Merz fordert Europas militärische Eigenständigkeit – trotz NATO-Treue
Maren WeihmannMerz fordert Europas militärische Eigenständigkeit – trotz NATO-Treue
Bundeskanzler Friedrich Merz fordert Europa auf, sich von den USA unabhängiger zu machen und eine stärkere, eigenständige Verteidigung aufzubauen
Auf der Münchner Sicherheitskonferenz warnte Merz, dass die militärische Vorherrschaft der USA bald durch China herausgefordert werden könnte. Sein Vorschlag sieht vor, innerhalb der NATO eine starke europäische Säule zu schaffen – bei gleichzeitiger Bewahrung des Bündnisses.
Merz kritisierte die starke Abhängigkeit Europas von den USA als eine selbstverschuldete Schwäche, die überwunden werden müsse.

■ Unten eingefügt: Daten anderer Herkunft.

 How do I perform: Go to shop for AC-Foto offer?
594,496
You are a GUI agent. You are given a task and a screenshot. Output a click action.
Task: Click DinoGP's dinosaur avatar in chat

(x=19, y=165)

Der Kontinent müsse mehr Verantwortung für die eigene Sicherheit übernehmen, besonders angesichts der sich beschleunigenden globalen Machtverschiebungen.
Europas Weg in die defensivpolitische Eigenständigkeit ist kein neues Unterfangen Schon seit den frühen 2000er-Jahren unternimmt die EU Schritte, um ihre militärische Rolle zu stärken. Die Europäische Sicherheitsstrategie von 2003 und die Berliner Erklärung von 2007 legten erste Grundlagen. Nach 2014 folgten Initiativen wie die Ständige Strukturierte Zusammenarbeit (PESCO), die bis 2026 rund 60 Verteidigungsprojekte vorantreiben soll. Der Europäische Verteidigungsfonds (8 Mrd. Euro für 2021–2027) fördert gemeinsame Forschung und Rüstungsentwicklung.

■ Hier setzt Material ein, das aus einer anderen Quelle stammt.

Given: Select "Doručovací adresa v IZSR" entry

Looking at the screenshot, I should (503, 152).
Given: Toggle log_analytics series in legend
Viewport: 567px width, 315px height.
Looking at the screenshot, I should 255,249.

Konkrete Fortschritte zeigen sich etwa im Strategischen Kompass von 2022, der bis 2025 eine schnelle Eingreiftruppe von 5.000 Soldaten vorsieht. Seit 2007 stehen über 2.500 EU-Kampfgruppen bereit, wurden aber selten eingesetzt. Die europäischen Verteidigungsausgaben sollen bis 2025 auf jährlich 270 Mrd. Euro steigen. Aktuelle Maßnahmen wie die Europäische Strategie für die Verteidigungsindustrie (2023) und der ReArm Europe-Plan (2024) zielen auf gemeinsame Beschaffung und weniger Abhängigkeit von Drittanbietern ab.
Hintergrund: Kriege, US-Fokus auf Asien und neue Bedrohungen Diese Bestrebungen erfolgen vor dem Hintergrund anhaltender Konflikte wie dem Krieg in der Ukraine und einer wahrgenommenen strategischen Neuausrichtung der USA in Richtung Asien. Europa hat zudem seine Fähigkeiten im Umgang mit hybriden Bedrohungen, Cyberabwehr und Einsätzen – etwa in Mali, Somalia und am Roten Meer – ausgebaut.
Merz' Appell spiegelt einen größeren Trend wider: Europa strebt schrittweise nach mehr strategischer Autonomie. Mit steigenden Verteidigungsbudgets, gemeinsamen Rüstungsprojekten und schnellen Eingreifkräften schafft die EU die Voraussetzungen, um bei Bedarf eigenständig handeln zu können. Das Ziel bleibt ein stärkeres Europa, das innerhalb der NATO an der Seite – und nicht unter – den USA steht.